Kor stated 119 relatives were killed by the Nazis; and, despite Mengele declaring she had only two weeks to live, she held on.

Entering the courtroom on April 22, Groening initiated a handshake with Kor, and Kor accepted the goodwill gesture, later asking Groening on the stand, “How do you feel about my forgiving you and all the Nazis for what was done to me?”  The judge did not allow him to answer, per court rules.

Speaking of their conversation on her Facebook page, Kor writes,

“As I was talking to him, he grabbed me and gave me a kiss on the cheek.  Well I probably wouldn’t have gone that far, but I guess it is better than what he would have done to me 70 years ago.”  Kor explained, “His response to me is exactly what I was talking about when I said you cannot predict what will happen when someone from the victims’ side and someone from the perpetrators’ side meet in a spirit of humanity.”

Kor also wrote, “I told him that my forgiveness did not prevent me from accusing him nor from him taking responsibility for his actions.”

Eva Kor meets with Oscar Groening

Eva Moses Kor posted on Twitter this photo of her meeting with Groening.  “I am sharing with you my face to face meeting with Oskar Groening the former Nazi guard.  Two old people reaching out,” she said.

When Groening was found in 1963, he claimed to just be “a cog in the machine,” avoiding charges when German officials agreed he was not a killer and chose not to press charges.

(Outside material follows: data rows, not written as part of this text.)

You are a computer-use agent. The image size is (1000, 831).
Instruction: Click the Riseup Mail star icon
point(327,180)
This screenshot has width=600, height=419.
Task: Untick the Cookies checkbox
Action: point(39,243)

Now at trial, Groening’s presence on the unloading ramps of Auschwitz—watching as thousands were murdered after stealing their valuables for the Reich: jewelry, even gold from their teeth—will move the court to redefine the guilt of genocide complicity.

Oscar Groening, the bookkeeper of Auschwitz

Oskar Groening, the bookkeeper of Auschwitz.

“It is obvious that hundreds or maybe thousands of individuals who have similar details for aiding and abetting have not been put on trial,” said Walther, adding that the trial will put on display Germany’s “full collective guilt.”  (McClatchy)

Only about 20 percent of 150,000 Nazi war criminals were ever put on trial; the millions of others who in effect served as accessories to Adolf Hitler’s “Final Solution” have slipped past the justice system.

“It is never too late to hold trials of Nazi perpetrators and accomplices.  There can be no statute of limitations on justice for the heinous crime of the Holocaust,” said Deidre Berger, Berlin office head of the American Jewish Committee.  “Even if someone is physically incapable for reasons of age and health of serving a sentence, moral justice is important for the victims but, above all, to reinforce core societal values.”

To prevent further erosion of these social values, Kor offers a solution:  “My idea is for people from the victims’ side and people from the perpetrators’ side to come together, face the truth, try to heal, and work together to prevent it from ever happening again.”  (Facebook)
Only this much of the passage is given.